Some members of the hard right have harshly criticized the Knesset inquiry into human rights NGOs. They seem to believe that Israel can continue to rule the Palestinians while respecting their rights. This contradiction is enabled through sophisticated mechanisms of privatization, which may be a greater danger for Israel than fascism
Benny Begin, the son of late Likud Prime Minister Menachem Begin, is a minister without portfolio in Netanyahu’s government. He is a member in good standing of Israel’s hard right, and has spent the last two decades strongly opposing any concession to the Palestinians. Remarkably, he is also one of the harshest critics of the Knesset’s decision to investigate organizations-it-doesn’t-like. After describing his assistance to Machsomwatch and Physicians for Human Rights Israel, NGOs which are extremely critical of the government’s violations of Palestinians’ human rights, he states:
… the problems that these organizations raise are important problems… the New Israel Fund is doing important work with weak groups in Israel, both Jewish and Arab. Government, by nature, all over the world, creates injustices…. And I think that from that perspective – we have not even discussed cases of abuse — they too sometime exist — these associations contribute to Israel’s democracy… Knesset members decided yesterday … ‘we don’t want to sleep, we want to go crazy.’ And I want to say that the Knesset’s decision yesterday raises a sign of danger: ‘It is dark here.’
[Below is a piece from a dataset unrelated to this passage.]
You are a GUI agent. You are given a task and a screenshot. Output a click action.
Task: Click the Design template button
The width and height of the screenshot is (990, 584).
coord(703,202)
|Values vs. Perception of reality:||Israeli rule necessarily harms Palestinians||Israeli rule does not necessarily harm Palestinians|
|Palestinians have rights||Human Rights NGOs||Benny Begin|
|Palestinians do not have rights||Yisrael Beitenu||+972 comments’ trolls J|
Begin can support the continued rule of Palestinians by Israel, despite believing Palestinians have rights, because according to his analysis, this rule does not necessarily entail a violation of these rights. Yisrael Beitenu, and other supporters of a parliamentary inquiry into NGOs, hold the opposite position. They support the occupation, despite knowing that it harms Palestinians, because they think harming Palestinians is OK.
As you can see from the table, human rights NGOs have different values from their inquisitors, but both groups share a similar perception of the reality on the ground. On the other hand, the NGOs share Begin’s values, but sharply differ when it comes to understanding what is actually happening and possible. Ironically, Begin and the inquisitors can cohabitate in the same coalition, precisely because they have nothing in common. Their difference in values and their difference in perception cancel each other out.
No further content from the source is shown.